For more than a decade, the political, social, and economic struggle of workers, the toilers, the female and male unemployed has been developing in Iraq at a rapid pace forward and progressing in an upward direction. What is happening today is an extension of these endeavors and struggles.
The most urgent and necessary task for workers, the toilers, the unemployed at the present time remains, to build an independent mass organization of the workers and unify the ranks of their current struggles within its framework and in a unified manner across the country. It would be difficult for the current mass workers ‘struggle to succeed without uniting the ranks of their struggle and establishing independent mass workers’ organizations, trade unions and networks nationwide that would guarantee the class and political independence of the workers.

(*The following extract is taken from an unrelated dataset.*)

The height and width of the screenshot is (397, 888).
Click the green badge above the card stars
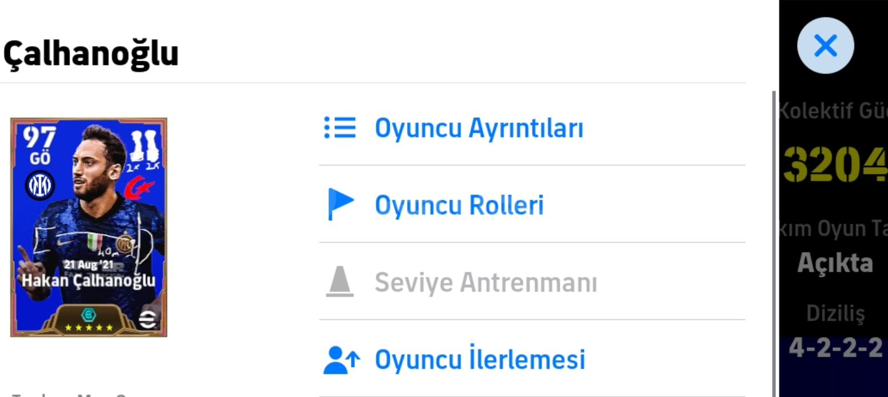click(x=88, y=313)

Any success that the current strike movement and workers’ protests gain in achieving its demands and imposing them on the authorities constitutes a step forward in the class struggle of workers and the strengthening of their independent political will, and this gain will not only be for the workers in improving their standard of living, but rather an element of aggravation of the crisis of the existing political system, thus, a blow to this entire system and a blow to its corruption and the policy of spending public funds on its repressive political and military projects.

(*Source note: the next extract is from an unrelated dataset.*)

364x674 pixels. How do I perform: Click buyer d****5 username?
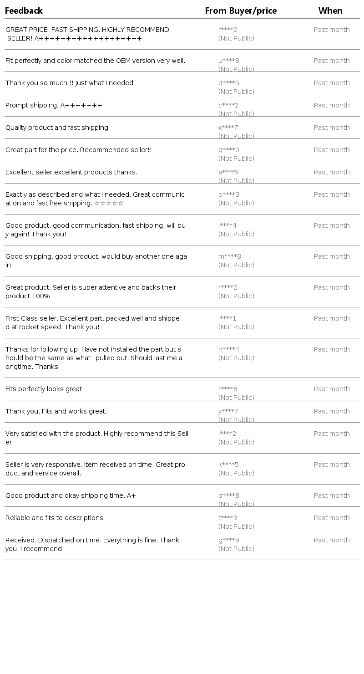coord(229,83)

Organization of the Communist Alternative in Iraq strongly condemns the murder of a protester in al Nasiriyah and wounding several lecturers in Baghdad by government security forces and condemns the suppression by these forces of the protests in any form, and holds the government responsible for arresting the perpetrators of these crimes and those behind them.
Organization of the Communist Alternative also stands in solidarity and strives side by side with contract workers, daily wage workers and voluntary lecturers to achieve their goals and demands. And it calls on all emancipatory people and defenders of freedom and the welfare of the masses in Iraq, to show solidarity with the striking workers and protesters to achieve their demands.
Likewise, it appeals to the trade unions and workers federations in the world, the left-wing parties and organizations and all advocates for workers’ rights to show solidarity with the working class in Iraq in its struggle, and to condemn the central government and the Kurdistan Regional Government for suppressing the demonstrators and not responding to the just demands of workers, employees and lecturers working for free.